Your instructions: The records below must be returned exactly, with every picture left out.

Extracted records:
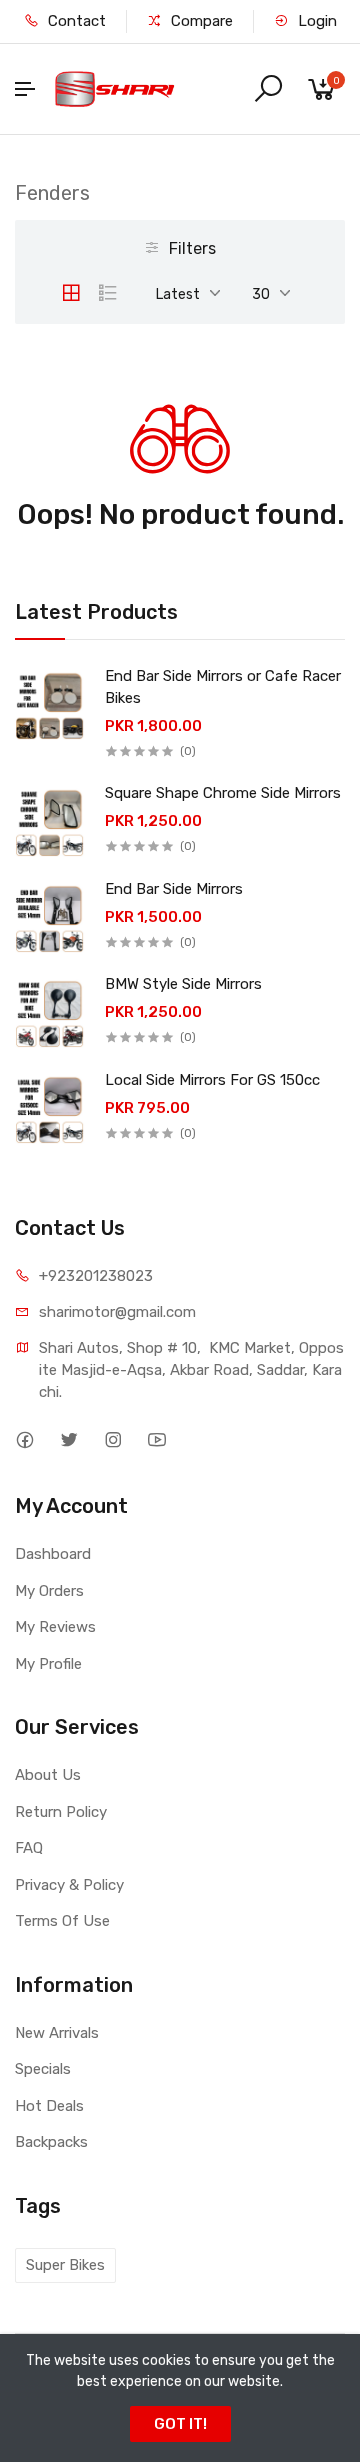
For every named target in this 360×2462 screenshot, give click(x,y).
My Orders (49, 1591)
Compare (200, 21)
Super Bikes (65, 2265)
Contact (75, 21)
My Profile (48, 1664)
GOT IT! (180, 2424)
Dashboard (53, 1554)
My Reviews (55, 1627)
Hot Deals (49, 2106)
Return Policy (61, 1812)
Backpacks (51, 2142)
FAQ (29, 1848)
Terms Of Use (62, 1921)
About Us (48, 1775)
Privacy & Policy (69, 1885)
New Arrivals (57, 2033)
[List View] (108, 293)
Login (315, 21)
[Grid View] (71, 293)
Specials (43, 2069)
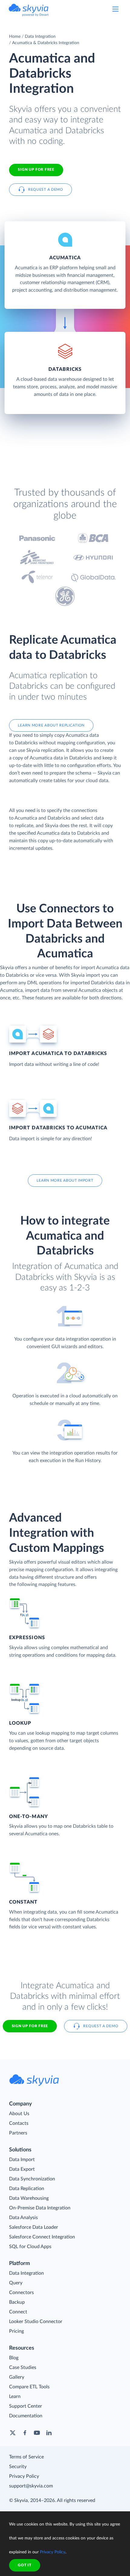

Solution to this task:
For every named target in this 360×2462 screenshot, give click(x,y).
My Orders (49, 1591)
Compare (200, 21)
Super Bikes (65, 2265)
Contact (75, 21)
My Profile (48, 1664)
GOT IT! (180, 2424)
Dashboard (53, 1554)
My Reviews (55, 1627)
Hot Deals (49, 2106)
Return Policy (61, 1812)
Backpacks (51, 2142)
FAQ (29, 1848)
Terms Of Use (62, 1921)
About Us (48, 1775)
Privacy & Policy (69, 1885)
New Arrivals (57, 2033)
[List View] (108, 293)
Login (315, 21)
[Grid View] (71, 293)
Specials (43, 2069)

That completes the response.